Shutterstock, one of the internet’s biggest sources of stock photos and illustrations, is now offering its customers the option to generate their own AI images. Gizmodo reports: In October, the company announced a partnership with OpenAI, the creator of the wildly popular and controversial DALL-E AI tool. Now, the results of that deal are in beta testing and available to all paying Shutterstock users. The new platform is available in “every language the site offers,” and comes included with customers’ existing licensing packages, according to a press statement from the company. And, according to Gizmodo’s own test, every text prompt you feed Shutterstock’s machine results in four images, ostensibly tailored to your request. At the bottom of the page, the site also suggests “More AI-generated images from the Shutterstock library,” which offer unrelated glimpses into the void.
In an attempt to pre-empt concerns about copyright law and artistic ethics, Shutterstock has said it uses “datasets licensed from Shutterstock” to train its DALL-E and LG EXAONE-powered AI. The company also claims it will pay artists whose work is used in its AI-generation. Shutterstock plans to do so through a “Contributor Fund.” That fund “will directly compensate Shutterstock contributors if their IP was used in the development of AI-generative models, like the OpenAI model, through licensing of data from Shutterstock’s library,” the company explains in an FAQ section on its website. “Shutterstock will continue to compensate contributors for the future licensing of AI-generated content through the Shutterstock AI content generation tool,” it further says.

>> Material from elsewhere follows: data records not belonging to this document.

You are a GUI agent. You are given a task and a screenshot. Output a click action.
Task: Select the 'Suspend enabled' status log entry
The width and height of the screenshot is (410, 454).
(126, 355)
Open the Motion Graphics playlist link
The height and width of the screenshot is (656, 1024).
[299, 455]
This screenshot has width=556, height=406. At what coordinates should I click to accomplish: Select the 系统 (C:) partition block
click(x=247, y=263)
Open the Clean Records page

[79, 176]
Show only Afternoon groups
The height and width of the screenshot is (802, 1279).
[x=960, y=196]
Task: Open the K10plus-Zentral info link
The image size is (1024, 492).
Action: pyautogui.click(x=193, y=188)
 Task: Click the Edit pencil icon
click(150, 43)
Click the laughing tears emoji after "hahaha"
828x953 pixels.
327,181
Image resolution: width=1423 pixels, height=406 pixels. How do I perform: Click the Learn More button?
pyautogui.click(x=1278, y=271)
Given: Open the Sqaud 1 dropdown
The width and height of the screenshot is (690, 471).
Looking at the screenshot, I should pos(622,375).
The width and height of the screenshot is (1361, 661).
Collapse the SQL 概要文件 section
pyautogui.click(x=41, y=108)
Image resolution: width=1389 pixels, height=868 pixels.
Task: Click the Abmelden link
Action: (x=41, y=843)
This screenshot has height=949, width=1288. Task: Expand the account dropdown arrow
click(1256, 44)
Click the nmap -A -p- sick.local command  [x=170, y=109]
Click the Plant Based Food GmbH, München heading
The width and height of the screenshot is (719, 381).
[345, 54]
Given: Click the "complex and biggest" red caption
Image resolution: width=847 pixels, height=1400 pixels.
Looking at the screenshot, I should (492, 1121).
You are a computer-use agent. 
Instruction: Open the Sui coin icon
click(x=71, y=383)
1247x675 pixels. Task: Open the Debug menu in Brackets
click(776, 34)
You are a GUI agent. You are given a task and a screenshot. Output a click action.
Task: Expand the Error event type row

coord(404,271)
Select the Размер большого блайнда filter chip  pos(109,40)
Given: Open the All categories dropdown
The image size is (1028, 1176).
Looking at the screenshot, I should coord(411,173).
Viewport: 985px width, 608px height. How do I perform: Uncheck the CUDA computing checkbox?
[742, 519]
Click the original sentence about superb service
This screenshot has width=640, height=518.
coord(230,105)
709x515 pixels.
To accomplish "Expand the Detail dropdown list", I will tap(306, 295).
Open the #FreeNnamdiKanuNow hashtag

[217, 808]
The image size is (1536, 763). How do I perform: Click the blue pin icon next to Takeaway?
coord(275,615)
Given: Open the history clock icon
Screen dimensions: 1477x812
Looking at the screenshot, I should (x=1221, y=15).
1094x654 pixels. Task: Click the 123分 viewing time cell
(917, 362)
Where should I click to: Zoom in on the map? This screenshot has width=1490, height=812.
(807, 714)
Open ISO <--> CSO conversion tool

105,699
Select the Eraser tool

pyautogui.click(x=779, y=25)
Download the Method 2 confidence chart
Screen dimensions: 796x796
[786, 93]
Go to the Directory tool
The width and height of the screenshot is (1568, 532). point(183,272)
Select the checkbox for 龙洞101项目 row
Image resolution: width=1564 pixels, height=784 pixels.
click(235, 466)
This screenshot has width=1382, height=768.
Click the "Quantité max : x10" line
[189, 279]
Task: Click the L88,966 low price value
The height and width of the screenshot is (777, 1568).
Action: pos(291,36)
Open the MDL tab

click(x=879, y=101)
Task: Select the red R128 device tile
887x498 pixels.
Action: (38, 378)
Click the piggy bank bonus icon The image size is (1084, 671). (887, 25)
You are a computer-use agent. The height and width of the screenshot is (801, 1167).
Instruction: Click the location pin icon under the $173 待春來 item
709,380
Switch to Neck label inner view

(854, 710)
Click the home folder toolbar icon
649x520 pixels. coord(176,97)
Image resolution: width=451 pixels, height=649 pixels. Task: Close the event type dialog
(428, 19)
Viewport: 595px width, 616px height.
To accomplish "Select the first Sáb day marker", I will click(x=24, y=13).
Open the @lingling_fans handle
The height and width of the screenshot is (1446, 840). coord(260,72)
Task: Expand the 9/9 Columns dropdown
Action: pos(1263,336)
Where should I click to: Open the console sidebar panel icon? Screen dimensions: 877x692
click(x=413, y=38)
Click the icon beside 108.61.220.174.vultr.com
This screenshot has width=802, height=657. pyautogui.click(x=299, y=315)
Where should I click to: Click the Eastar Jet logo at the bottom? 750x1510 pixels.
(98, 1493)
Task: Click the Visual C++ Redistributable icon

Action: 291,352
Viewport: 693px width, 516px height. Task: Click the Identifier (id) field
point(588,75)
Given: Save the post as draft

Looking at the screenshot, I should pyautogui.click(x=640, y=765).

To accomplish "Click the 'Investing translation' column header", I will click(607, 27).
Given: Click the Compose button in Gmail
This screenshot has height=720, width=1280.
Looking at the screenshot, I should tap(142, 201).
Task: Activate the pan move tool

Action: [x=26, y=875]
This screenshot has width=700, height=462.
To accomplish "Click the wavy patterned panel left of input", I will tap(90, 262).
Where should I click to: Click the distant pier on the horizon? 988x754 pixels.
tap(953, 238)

Further, Shutterstock includes a clever caveat in their use guidelines for AI images. “You must not use the generated image to infringe, misappropriate, or violate the intellectual property or other rights of any third party, to generate spam, false, misleading, deceptive, harmful, or violent imagery,” the company notes. And, though I am not a legal expert, it would seem this clause puts the onus on the customer to avoid ending up in trouble. If a generated image includes a recognizable bit of trademarked material, or spits out celebrity’s likeness — it’s on the user of Shutterstock’s tool to notice and avoid republishing the problem content.